INSTRUCTIONS FOR THE TASK
Please return each line of the items below that contains the string "dropdown". Case counts.

DATA SHOWN
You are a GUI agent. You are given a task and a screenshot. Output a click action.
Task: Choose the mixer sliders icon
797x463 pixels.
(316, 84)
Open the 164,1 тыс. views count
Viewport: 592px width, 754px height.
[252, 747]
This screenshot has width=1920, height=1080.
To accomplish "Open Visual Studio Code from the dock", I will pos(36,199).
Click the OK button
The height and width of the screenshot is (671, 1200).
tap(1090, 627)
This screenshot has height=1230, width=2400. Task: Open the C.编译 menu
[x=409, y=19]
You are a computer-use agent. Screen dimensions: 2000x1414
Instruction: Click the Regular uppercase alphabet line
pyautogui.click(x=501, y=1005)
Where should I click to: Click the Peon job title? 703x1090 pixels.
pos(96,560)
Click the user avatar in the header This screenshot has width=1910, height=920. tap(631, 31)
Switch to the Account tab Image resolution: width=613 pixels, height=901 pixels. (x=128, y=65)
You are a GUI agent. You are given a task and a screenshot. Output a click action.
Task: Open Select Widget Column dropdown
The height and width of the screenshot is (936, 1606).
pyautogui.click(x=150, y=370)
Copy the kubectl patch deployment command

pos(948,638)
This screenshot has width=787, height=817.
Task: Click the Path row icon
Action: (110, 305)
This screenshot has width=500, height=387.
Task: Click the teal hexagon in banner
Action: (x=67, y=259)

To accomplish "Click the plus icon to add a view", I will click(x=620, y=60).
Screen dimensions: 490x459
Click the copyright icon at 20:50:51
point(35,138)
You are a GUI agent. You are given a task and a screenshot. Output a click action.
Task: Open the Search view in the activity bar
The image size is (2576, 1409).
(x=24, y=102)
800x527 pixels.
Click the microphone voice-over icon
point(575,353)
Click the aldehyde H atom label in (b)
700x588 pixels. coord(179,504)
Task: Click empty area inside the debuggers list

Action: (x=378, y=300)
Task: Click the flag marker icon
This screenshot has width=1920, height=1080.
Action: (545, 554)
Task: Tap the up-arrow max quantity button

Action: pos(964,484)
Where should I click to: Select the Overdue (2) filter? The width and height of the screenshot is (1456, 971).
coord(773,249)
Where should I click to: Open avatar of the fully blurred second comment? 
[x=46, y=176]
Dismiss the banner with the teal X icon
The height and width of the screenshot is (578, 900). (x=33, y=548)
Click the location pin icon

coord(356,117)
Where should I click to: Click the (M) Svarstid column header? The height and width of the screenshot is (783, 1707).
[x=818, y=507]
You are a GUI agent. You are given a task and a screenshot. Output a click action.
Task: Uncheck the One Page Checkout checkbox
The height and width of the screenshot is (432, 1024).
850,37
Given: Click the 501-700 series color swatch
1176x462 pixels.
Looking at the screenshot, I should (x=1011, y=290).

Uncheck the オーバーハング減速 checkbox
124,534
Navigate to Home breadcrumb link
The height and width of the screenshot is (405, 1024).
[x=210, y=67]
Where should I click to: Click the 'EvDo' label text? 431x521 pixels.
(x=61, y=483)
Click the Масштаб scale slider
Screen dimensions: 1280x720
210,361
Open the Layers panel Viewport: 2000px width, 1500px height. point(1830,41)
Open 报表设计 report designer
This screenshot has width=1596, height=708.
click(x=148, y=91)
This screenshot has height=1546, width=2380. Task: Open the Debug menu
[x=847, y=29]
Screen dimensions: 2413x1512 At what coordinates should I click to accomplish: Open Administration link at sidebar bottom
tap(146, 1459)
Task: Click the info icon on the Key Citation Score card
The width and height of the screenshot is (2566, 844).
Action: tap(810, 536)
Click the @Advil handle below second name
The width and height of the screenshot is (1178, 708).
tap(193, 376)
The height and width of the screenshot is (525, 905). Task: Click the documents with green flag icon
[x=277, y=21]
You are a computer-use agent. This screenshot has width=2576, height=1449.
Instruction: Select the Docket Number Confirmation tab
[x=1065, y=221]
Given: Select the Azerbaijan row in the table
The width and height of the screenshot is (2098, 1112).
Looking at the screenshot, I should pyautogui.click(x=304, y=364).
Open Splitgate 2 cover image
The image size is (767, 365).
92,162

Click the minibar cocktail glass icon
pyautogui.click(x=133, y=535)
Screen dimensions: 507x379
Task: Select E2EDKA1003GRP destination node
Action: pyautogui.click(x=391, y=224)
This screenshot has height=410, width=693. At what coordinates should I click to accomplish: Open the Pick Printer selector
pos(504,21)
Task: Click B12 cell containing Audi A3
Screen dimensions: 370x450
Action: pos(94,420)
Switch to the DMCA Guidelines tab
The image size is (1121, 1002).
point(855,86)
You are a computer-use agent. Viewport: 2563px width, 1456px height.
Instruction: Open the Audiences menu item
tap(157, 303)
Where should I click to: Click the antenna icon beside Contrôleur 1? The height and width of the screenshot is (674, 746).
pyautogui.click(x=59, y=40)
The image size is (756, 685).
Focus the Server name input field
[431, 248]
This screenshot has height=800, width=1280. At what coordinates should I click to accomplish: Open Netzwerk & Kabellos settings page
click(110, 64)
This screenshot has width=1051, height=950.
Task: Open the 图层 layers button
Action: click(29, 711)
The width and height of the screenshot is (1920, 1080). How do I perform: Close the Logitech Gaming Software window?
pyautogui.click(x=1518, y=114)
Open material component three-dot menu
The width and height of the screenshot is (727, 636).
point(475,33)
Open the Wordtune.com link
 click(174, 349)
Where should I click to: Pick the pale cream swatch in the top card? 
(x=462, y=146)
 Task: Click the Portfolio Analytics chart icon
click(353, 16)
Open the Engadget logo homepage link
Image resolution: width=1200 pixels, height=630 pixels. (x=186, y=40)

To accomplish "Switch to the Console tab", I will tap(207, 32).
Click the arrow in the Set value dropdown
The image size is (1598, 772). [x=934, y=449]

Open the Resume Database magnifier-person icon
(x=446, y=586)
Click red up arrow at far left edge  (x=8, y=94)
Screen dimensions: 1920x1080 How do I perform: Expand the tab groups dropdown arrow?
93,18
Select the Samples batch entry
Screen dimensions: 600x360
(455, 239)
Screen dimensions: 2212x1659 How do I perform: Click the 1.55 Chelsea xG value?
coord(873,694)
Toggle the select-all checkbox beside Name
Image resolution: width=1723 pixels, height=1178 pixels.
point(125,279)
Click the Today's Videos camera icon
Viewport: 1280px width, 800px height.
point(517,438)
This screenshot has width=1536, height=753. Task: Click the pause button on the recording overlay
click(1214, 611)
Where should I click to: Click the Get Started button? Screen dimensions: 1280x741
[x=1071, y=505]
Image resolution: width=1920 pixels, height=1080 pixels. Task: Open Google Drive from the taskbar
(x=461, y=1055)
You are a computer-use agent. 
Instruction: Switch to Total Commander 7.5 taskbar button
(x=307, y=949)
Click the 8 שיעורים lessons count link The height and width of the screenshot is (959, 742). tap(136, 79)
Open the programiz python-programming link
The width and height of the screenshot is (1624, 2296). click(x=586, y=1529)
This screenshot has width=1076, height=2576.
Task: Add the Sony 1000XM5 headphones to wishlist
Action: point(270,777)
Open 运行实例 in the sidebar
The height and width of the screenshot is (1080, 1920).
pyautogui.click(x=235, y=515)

WRITTEN RESPONSE
Task: Open Select Widget Column dropdown
Click the arrow in the Set value dropdown
Screen dimensions: 1920x1080 How do I perform: Expand the tab groups dropdown arrow?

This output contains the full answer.